» Activity
Beginning with the line containing "This screenshot has width=556, height=269." and ending at the last line of the records, transcribe each line exactly. Do not include pictures.

» Supplied data
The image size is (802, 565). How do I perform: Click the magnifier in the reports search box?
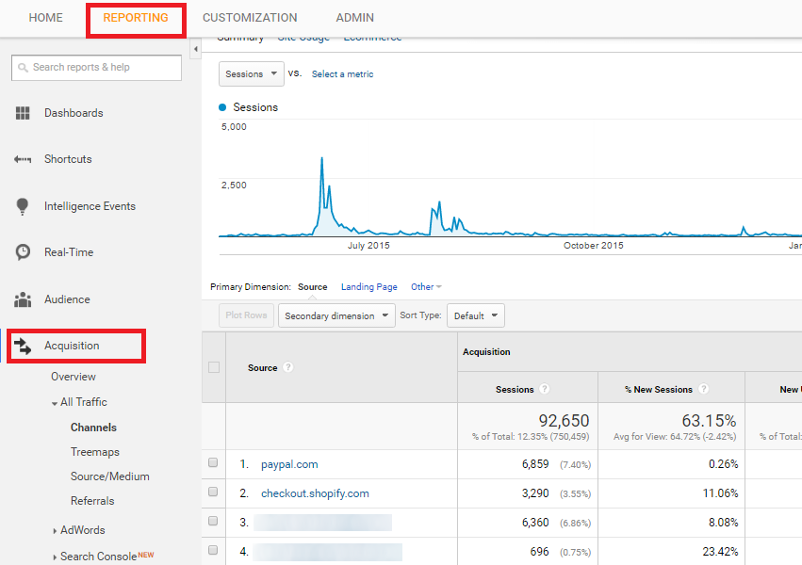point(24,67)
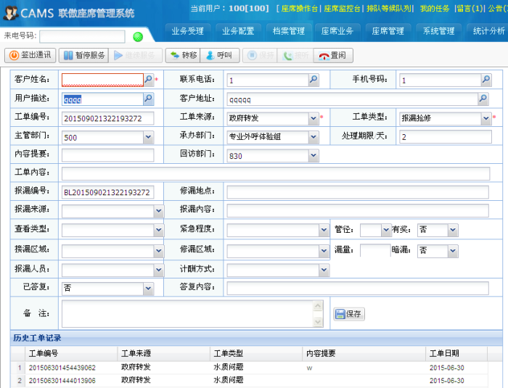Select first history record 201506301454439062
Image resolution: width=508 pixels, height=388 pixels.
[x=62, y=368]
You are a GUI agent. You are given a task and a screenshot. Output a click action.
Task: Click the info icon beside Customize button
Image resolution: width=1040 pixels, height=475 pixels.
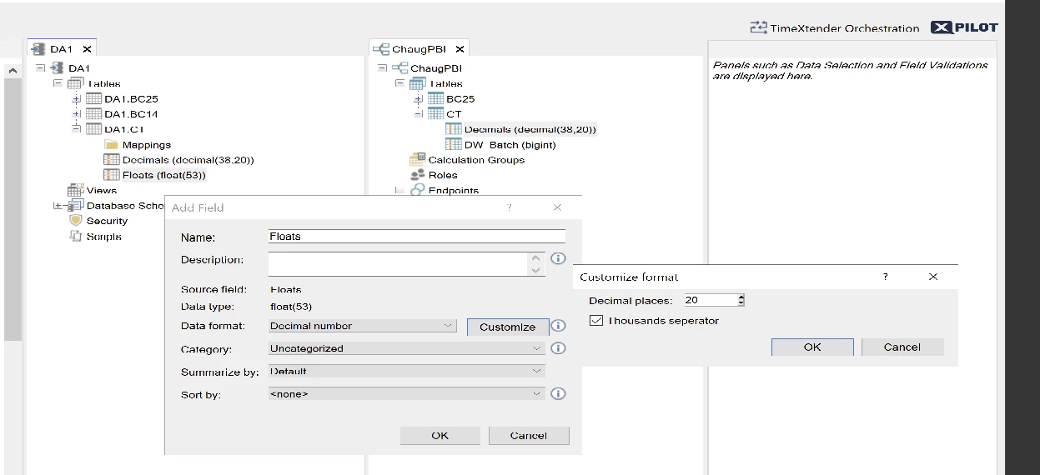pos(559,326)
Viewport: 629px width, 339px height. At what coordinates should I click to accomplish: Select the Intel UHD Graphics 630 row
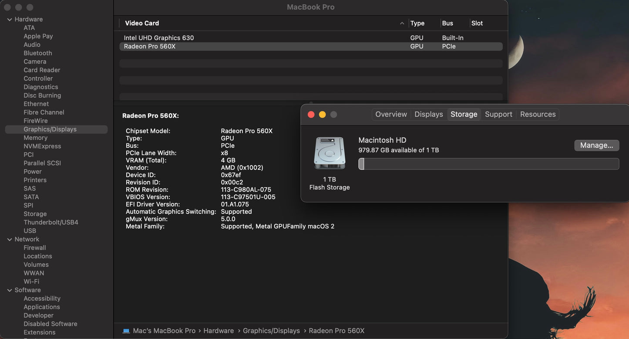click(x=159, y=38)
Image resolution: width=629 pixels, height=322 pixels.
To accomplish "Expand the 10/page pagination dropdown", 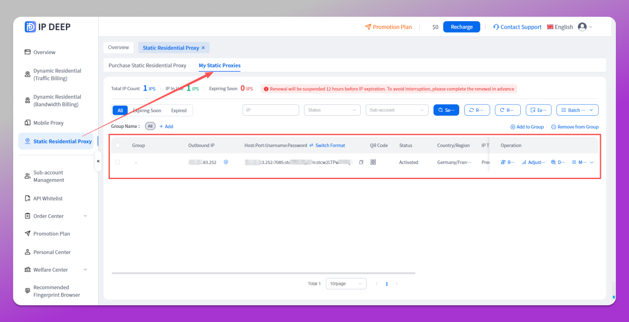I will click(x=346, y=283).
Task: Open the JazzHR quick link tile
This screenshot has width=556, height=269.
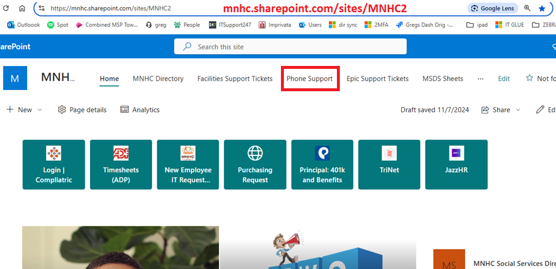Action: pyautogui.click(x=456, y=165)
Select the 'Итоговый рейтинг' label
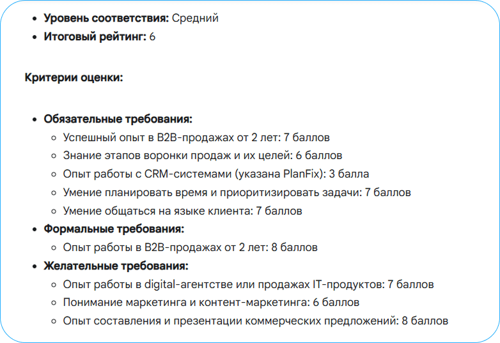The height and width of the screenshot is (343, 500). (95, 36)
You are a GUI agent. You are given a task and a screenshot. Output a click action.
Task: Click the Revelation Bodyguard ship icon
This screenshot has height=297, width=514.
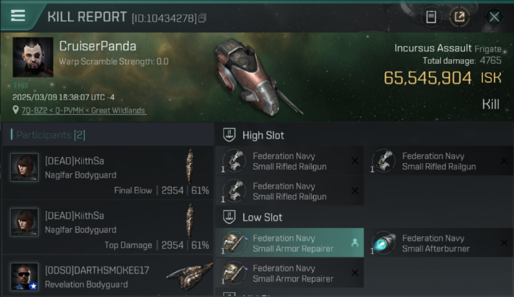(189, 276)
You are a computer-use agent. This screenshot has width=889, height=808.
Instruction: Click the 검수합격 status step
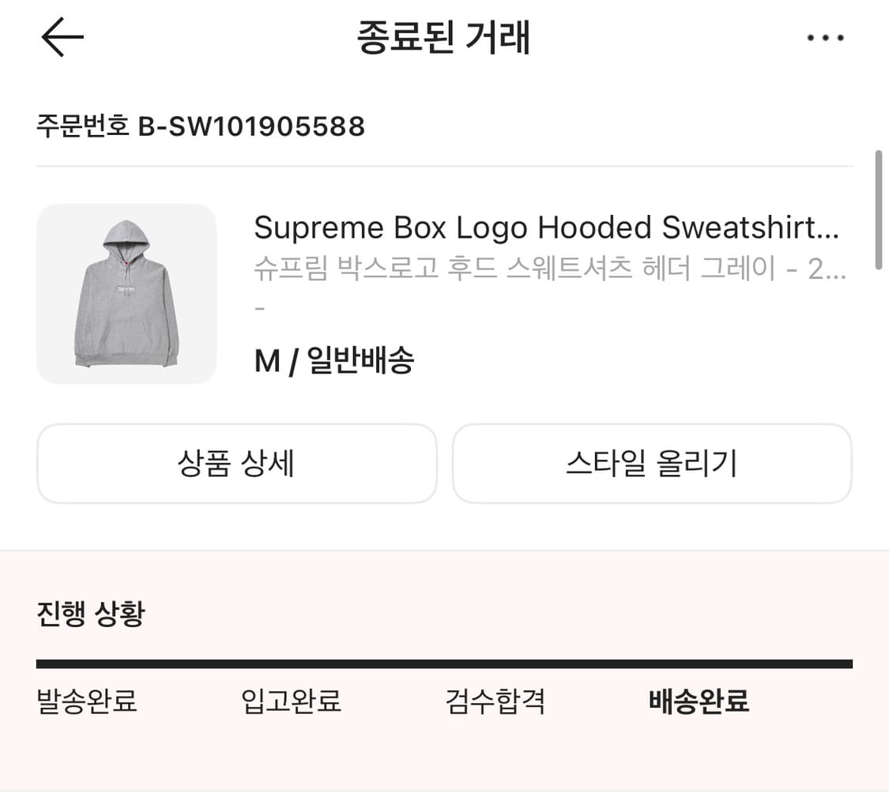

» Problem solution
This screenshot has width=556, height=269.
Action: pyautogui.click(x=456, y=165)
Select the 'Итоговый рейтинг' label
The height and width of the screenshot is (343, 500). (95, 36)
You are a GUI agent. You are given a task and a screenshot. Output a click action.
Task: Click the Revelation Bodyguard ship icon
This screenshot has height=297, width=514.
(189, 276)
You are a computer-use agent. This screenshot has width=889, height=808.
Instruction: Click the 검수합격 status step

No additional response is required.